In Deutschland konnte sich die "neuste" 25kV-50Hz-Technik (Versuch Rübelandbahn) nicht gegen die "zweitneuste" Technik 15kV 16 2/3 Hz durchsetzen. In UK dagegen sind alle Gleichstromoberleitungen über Eisenbahngleisen verschwunden, mit Ausnahme der Tram-Train-Abschnitte in Sheffield-Rotherham (750V) und Pelaw – Sunderland (1500V, Tyne and Wear Metro). Die Southern 3rd Rail nutzt 750V (ältere Abschnitte noch 660V), hier geht das Erhöhen der Spannung nicht wegen des fehlenden Abstands zur Erde. Es ist im Gespräch, das gesamte 3rd-rail-Netzwerk auf Oberleitung mit Wechselstrom umzustellen. Schon seit ein paar Jahren werden nur noch 3rd-Rail-Triebwagen angeschafft, welche prinzipiell auch unter Oberleitung fahren können, auch wenn die dazu notwendigen Teile nicht notwendigerweise von Anfang an eingebaut, sondern nur Platz dafür vorgesehen ist.
AEG hat 1922 eine knuffige Steeplecab-Lok für die Chōshi Electric Railway gebaut, die DeKi 3…

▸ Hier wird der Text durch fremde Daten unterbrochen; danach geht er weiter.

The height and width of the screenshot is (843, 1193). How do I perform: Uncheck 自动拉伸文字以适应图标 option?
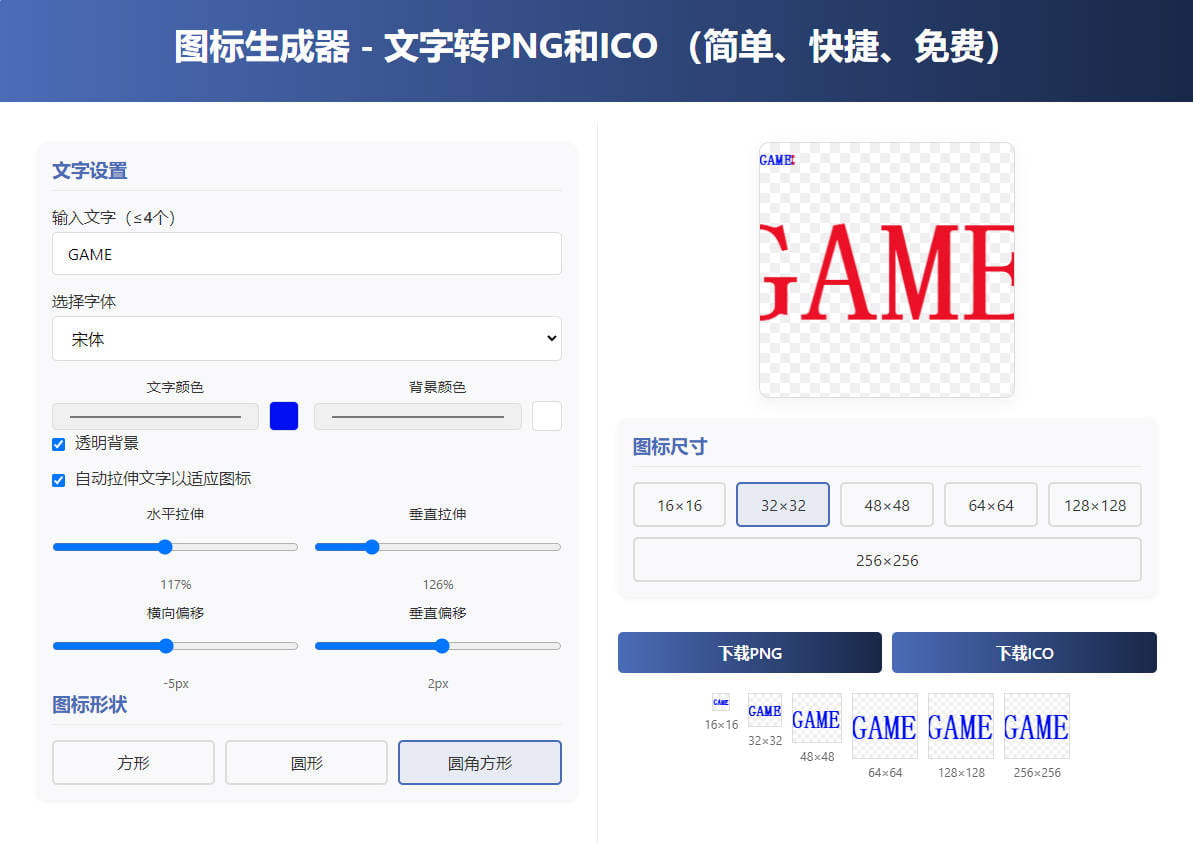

Die NER hatten die ES1 für die Anbindung des Anlegers am River Tyne in Newcastle zur Bahn, welche etwa 30m höher lag. Auf der Strecke fand kein Personenverkehr statt, sie hing aber an der 600V-Tyneside-Electrics-Elektrifizierung. Die fallenden Vorbauten erleichterten beim Rangieren das Ankuppeln. Bei Bahnen mit Seitenpuffern (also mit Schraubenkupplung) besteht alternativ auch die Möglichkeit, die Vorbauten schmaler auszuführen, dann müssen sie nicht abfallen. Alle modernen deutschen Rangierlokomotiven nutzen dies; in UK gibt es ja keine dedizierten Rangierlokomotivbaureihen mehr (so viel ich weiß nutzt DBC Class 66 als Rangierloks). Bei Bahnen mit Mittelpufferkupplungen besteht diese Möglichkeit nicht, daher fand man dort z.B. auch Dampflokomotiven mit abfallenden Tenderenden.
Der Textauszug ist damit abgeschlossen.